> [Problem requirements]: What lines in the records include the string "agent"? Return each one.

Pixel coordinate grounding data
::::::::::
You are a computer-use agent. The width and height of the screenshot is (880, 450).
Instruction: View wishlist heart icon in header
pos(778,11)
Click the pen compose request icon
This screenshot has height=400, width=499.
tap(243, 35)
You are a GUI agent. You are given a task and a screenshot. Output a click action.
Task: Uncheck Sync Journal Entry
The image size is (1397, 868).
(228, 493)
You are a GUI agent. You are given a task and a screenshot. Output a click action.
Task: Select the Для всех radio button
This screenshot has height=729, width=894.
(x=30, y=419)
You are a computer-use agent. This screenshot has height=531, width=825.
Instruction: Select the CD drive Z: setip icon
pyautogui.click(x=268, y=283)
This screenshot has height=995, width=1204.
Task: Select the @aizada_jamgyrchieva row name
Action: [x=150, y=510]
::::::::::
> [Solution to this problem]:
You are a computer-use agent. The width and height of the screenshot is (880, 450).
You are a GUI agent. You are given a task and a screenshot. Output a click action.
You are a GUI agent. You are given a task and a screenshot. Output a click action.
You are a computer-use agent. This screenshot has height=531, width=825.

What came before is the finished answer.